KABUL (Reuters) - Afghanistan assumed full responsibility for security from departing foreign combat troops on Thursday, a day after Afghan army mortar shells killed at least 20 civilians attending a wedding party in volatile southern Helmand province.
The move will test the readiness of 350,000 Afghan forces who will bear responsibility for fighting increasingly organized Taliban insurgents.
The U.S.-led coalition troops formally ended their combat mission more than 13 years the Islamist Taliban government was toppled in late 2001 for sheltering the planners of the Sept. 11, 2001, attacks on American cities.
However, about 13,000 foreign troops, mostly Americans, will remain in the country under a new two-year mission named “Resolute Support” to train Afghan troops.
“I want to congratulate my people today that Afghan forces are now able to take full security responsibility in protecting their country’s soil and sovereignty,” President Ashraf Ghani said in a speech to mark the handover.
Afghan army mortar rounds killed at least 20 civilians and wounded scores attending a wedding party in Helmand on Wednesday, provincial officials said.
General Mahmoud, the deputy Commander of the Afghan 215 corps in the province, said artillery was fired from three directions at a village in Sangin district where the wedding was held on Wednesday.
“What we know so far is that our soldiers fired mortar rounds from three outposts but we do not know whether it was intentional,” Mahmoud told Reuters.
“We have launched our investigation and will punish those who did this.”
Gul Pasha Bakhtiar, deputy provincial police chief, said 26 civilians, including women and children, were killed and 41 wounded by mortar shells fired from the army side.
At least 3,188 Afghan civilians were killed in the intensifying war with Taliban insurgents in 2014, making it the deadliest year on record for non-combatants, the United Nations said in a report last week.
As of Nov. 30, the United Nations had recorded a total of 3,188 civilian deaths and 6,429 injuries.

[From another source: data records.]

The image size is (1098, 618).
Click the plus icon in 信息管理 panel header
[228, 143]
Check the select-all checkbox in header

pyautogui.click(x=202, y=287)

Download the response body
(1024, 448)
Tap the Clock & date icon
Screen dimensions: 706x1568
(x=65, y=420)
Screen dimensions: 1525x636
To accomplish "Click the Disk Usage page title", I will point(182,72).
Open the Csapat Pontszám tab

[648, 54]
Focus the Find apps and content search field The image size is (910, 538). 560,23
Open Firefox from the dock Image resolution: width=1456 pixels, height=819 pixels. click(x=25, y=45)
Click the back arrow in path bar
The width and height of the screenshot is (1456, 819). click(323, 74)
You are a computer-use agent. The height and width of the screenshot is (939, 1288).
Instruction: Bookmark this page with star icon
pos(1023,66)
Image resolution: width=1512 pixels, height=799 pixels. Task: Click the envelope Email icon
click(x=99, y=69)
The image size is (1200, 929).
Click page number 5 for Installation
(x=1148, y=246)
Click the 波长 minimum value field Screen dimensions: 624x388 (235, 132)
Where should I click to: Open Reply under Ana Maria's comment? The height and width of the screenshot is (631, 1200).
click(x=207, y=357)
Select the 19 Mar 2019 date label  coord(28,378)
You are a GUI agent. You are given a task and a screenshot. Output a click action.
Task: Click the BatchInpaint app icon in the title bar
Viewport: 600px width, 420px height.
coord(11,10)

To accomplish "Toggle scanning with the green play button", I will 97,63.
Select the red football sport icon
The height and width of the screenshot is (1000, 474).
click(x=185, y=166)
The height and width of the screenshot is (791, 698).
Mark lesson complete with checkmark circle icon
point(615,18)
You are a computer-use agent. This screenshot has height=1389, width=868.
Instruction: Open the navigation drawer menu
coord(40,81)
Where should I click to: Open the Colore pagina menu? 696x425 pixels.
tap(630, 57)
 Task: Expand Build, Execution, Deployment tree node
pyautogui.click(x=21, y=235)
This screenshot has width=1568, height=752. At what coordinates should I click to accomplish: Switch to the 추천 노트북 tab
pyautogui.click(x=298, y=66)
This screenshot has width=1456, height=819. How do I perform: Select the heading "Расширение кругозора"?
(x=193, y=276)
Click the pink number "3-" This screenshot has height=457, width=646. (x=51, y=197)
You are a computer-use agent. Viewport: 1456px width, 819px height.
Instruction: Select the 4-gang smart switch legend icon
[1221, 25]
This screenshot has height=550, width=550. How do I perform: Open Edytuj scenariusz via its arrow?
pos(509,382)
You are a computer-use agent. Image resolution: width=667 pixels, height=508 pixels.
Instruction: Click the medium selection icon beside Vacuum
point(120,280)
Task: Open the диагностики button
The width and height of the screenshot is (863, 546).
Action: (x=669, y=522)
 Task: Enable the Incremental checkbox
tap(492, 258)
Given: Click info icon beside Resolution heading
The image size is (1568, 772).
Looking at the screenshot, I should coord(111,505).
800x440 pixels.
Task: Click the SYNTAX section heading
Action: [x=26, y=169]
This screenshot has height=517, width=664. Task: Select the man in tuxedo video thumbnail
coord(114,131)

The numbers are a sharp reminder that the Afghan war is far from over.
For the first time, ground battles between the Taliban and Afghan forces became the main cause of civilian deaths in 2014. In previous years, planted bombs killed the most civilians.
While U.S. military officials have portrayed the war as in the process of being won by Afghan security forces, the national army and police have also suffered record losses this year, with more than 4,600 killed.
Since 2001, nearly 3,500 foreign soldiers from 29 countries have been killed in Afghanistan, including about 2,200 Americans.